### PROBLEM TO SOLVE
Say how many lines of the records include the string "each". Nothing else belongs in the answer.

─── DATA SHOWN

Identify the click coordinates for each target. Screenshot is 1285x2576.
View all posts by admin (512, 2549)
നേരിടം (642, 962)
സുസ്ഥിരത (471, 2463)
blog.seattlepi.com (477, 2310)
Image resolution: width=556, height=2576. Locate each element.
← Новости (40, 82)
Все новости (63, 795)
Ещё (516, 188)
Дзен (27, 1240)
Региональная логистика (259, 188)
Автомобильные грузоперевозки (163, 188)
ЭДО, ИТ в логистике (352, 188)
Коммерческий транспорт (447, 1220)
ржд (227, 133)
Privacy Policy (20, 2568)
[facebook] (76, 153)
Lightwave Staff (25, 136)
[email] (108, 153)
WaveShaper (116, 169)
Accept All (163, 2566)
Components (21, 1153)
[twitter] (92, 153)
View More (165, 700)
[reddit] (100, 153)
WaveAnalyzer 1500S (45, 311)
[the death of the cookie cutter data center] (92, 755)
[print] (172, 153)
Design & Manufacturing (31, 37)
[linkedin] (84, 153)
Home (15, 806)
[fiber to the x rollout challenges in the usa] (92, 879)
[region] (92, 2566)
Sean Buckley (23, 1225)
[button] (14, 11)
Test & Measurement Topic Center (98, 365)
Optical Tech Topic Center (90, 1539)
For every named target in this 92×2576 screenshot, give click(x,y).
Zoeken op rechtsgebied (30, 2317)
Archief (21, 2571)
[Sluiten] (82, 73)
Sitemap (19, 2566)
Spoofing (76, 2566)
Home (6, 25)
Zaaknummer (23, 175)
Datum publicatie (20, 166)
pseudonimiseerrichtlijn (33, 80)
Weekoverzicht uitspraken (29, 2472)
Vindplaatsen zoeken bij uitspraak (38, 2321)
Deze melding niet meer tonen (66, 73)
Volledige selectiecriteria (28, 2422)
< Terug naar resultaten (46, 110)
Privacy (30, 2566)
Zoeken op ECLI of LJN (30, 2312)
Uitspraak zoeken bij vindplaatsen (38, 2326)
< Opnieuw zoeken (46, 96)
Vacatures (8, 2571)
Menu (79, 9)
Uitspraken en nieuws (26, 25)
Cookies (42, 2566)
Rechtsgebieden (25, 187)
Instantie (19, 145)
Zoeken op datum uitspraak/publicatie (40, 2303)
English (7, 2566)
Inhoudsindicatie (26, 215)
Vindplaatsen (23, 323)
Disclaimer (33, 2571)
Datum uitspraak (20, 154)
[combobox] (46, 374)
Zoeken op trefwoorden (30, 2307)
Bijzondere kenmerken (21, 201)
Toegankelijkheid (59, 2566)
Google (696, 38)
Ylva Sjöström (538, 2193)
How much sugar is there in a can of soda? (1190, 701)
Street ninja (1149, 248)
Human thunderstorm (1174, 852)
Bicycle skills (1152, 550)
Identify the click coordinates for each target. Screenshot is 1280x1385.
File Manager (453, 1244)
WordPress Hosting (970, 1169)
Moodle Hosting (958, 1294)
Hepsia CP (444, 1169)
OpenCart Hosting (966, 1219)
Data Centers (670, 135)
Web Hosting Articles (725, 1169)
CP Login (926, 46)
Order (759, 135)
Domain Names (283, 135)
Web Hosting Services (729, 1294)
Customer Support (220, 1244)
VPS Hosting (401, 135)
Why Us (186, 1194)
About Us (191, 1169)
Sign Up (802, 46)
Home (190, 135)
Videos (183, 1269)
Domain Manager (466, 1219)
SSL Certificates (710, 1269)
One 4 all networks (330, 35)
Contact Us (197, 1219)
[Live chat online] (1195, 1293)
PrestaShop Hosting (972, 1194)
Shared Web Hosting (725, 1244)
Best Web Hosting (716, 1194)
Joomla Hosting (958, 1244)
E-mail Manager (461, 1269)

──────

### EXPECTED ANSWER
3